> _Provided records_
-- START --

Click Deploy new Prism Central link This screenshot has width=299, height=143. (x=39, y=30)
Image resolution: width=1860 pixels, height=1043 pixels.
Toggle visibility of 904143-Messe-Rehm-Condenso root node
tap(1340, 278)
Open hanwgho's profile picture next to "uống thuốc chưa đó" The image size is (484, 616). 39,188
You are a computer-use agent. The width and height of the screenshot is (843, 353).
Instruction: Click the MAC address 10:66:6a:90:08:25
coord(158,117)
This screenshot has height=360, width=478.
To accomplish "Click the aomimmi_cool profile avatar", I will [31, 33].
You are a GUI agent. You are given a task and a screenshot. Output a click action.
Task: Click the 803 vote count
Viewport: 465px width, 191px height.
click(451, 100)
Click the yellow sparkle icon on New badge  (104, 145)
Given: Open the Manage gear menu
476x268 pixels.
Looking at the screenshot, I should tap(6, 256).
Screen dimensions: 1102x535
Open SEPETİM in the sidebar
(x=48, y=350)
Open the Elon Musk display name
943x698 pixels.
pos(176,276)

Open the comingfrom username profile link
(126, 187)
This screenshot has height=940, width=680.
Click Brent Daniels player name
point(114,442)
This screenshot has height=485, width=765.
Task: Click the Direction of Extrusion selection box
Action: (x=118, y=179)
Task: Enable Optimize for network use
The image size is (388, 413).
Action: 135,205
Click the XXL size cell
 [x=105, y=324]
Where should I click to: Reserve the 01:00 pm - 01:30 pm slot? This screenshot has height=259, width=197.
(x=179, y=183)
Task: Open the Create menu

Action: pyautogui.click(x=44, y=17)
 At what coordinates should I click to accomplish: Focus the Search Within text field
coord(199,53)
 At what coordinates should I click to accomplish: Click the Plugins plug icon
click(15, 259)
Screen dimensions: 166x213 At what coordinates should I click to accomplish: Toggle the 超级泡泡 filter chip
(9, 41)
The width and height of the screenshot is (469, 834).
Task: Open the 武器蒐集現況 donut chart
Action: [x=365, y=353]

-- END --

Transcribe the records verbatim from the line with "Screen dimensions: 1102x535" through the end of the records.

Screen dimensions: 1102x535
Open SEPETİM in the sidebar
(x=48, y=350)
Open the Elon Musk display name
943x698 pixels.
pos(176,276)

Open the comingfrom username profile link
(126, 187)
This screenshot has height=940, width=680.
Click Brent Daniels player name
point(114,442)
This screenshot has height=485, width=765.
Task: Click the Direction of Extrusion selection box
Action: (x=118, y=179)
Task: Enable Optimize for network use
The image size is (388, 413).
Action: 135,205
Click the XXL size cell
 [x=105, y=324]
Where should I click to: Reserve the 01:00 pm - 01:30 pm slot? This screenshot has height=259, width=197.
(x=179, y=183)
Task: Open the Create menu

Action: pyautogui.click(x=44, y=17)
 At what coordinates should I click to accomplish: Focus the Search Within text field
coord(199,53)
 At what coordinates should I click to accomplish: Click the Plugins plug icon
click(15, 259)
Screen dimensions: 166x213 At what coordinates should I click to accomplish: Toggle the 超级泡泡 filter chip
(9, 41)
The width and height of the screenshot is (469, 834).
Task: Open the 武器蒐集現況 donut chart
Action: [x=365, y=353]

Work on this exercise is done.